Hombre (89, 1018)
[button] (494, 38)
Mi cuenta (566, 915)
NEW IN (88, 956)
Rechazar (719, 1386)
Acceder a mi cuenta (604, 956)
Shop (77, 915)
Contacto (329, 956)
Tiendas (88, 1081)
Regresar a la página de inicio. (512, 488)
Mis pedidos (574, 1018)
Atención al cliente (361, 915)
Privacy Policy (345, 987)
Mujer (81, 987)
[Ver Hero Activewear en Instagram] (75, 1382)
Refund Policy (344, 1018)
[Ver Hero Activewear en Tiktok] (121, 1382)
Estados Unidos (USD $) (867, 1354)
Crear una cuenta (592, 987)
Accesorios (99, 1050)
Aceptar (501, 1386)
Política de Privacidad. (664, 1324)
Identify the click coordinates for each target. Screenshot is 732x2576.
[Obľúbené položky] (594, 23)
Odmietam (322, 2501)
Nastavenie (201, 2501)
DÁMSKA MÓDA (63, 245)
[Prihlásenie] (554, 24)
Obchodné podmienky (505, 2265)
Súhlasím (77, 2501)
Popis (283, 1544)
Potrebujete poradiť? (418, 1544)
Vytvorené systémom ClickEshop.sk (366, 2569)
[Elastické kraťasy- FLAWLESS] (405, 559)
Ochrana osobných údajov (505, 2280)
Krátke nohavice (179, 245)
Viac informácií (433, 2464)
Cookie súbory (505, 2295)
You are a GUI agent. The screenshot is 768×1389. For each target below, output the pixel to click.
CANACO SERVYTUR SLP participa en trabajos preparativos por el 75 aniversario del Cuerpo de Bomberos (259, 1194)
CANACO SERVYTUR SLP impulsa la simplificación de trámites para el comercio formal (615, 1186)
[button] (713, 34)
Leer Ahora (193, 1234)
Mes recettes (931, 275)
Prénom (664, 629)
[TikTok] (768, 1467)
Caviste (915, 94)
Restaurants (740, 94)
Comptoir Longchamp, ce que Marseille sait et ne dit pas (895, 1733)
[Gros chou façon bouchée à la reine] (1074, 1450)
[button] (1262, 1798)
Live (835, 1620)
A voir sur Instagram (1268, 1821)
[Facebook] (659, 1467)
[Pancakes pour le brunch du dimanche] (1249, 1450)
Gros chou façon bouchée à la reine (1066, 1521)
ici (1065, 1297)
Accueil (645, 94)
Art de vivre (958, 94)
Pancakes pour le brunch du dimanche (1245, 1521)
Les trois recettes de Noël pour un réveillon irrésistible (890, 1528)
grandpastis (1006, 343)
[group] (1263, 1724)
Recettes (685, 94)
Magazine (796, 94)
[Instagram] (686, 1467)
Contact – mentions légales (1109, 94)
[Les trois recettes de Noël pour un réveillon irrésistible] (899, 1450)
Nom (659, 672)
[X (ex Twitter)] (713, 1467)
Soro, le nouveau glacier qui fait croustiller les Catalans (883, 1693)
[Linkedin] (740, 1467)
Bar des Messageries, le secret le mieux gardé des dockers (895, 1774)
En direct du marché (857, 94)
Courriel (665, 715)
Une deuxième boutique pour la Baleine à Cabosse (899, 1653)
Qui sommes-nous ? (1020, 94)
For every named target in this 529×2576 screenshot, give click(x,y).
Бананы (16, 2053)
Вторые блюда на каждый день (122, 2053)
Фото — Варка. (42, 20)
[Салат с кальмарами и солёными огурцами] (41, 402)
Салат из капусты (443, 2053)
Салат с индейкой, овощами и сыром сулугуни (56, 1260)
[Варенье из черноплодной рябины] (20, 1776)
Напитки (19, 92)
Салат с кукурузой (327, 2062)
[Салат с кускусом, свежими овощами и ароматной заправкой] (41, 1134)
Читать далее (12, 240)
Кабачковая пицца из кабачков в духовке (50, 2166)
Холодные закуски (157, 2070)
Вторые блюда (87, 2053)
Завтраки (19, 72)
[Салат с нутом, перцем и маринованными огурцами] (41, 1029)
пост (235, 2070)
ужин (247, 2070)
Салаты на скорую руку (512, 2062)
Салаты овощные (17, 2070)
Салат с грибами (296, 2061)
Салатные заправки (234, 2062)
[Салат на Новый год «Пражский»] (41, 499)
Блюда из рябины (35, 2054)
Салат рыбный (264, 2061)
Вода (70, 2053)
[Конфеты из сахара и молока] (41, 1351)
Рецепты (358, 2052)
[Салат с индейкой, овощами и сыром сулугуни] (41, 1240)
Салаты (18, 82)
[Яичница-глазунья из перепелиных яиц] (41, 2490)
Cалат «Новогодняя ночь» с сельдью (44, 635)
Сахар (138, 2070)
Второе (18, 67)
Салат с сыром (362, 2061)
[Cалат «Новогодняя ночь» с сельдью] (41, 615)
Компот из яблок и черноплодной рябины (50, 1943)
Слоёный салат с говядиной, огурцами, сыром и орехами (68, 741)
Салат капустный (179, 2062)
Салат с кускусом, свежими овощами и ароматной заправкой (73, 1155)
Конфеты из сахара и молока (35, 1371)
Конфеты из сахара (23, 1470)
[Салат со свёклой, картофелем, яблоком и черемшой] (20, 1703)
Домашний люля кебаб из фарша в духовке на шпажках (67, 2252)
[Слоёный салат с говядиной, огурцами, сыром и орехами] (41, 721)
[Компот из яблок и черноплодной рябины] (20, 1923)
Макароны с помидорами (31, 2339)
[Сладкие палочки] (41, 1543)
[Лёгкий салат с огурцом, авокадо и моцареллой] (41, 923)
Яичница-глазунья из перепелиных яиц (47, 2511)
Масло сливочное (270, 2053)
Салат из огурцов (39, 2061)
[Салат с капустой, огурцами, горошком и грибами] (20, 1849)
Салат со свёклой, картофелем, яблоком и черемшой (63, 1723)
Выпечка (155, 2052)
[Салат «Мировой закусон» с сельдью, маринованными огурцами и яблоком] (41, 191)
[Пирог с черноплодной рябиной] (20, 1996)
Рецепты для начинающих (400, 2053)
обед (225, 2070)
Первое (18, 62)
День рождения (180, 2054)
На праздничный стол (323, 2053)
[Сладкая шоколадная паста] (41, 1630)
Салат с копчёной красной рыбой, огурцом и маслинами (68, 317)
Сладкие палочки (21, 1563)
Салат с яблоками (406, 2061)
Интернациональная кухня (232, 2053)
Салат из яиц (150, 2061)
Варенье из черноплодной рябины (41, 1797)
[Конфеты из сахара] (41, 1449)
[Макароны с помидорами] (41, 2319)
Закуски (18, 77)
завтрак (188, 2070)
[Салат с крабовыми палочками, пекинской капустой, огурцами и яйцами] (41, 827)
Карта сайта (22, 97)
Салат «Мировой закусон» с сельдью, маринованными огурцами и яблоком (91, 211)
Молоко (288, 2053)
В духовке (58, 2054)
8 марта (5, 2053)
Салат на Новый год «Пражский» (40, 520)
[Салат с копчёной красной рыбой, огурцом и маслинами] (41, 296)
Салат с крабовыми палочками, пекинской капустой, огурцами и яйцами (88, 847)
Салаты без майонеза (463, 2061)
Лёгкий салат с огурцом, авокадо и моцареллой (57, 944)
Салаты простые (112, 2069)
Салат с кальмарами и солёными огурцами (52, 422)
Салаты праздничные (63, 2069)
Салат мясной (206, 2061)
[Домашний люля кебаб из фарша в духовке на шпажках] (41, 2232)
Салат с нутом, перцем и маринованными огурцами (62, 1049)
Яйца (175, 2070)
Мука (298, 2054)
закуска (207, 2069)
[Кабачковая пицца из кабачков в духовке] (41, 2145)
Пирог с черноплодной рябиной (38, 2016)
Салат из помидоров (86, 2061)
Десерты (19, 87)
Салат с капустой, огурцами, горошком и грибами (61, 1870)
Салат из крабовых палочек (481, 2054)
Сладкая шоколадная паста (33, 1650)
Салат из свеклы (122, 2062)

################

- _AIM OF THE EXERCISE_: Search the listing for the word "свёклой" and return each line that holds it.

- _SOLUTION_:
[Салат со свёклой, картофелем, яблоком и черемшой] (20, 1703)
Салат со свёклой, картофелем, яблоком и черемшой (63, 1723)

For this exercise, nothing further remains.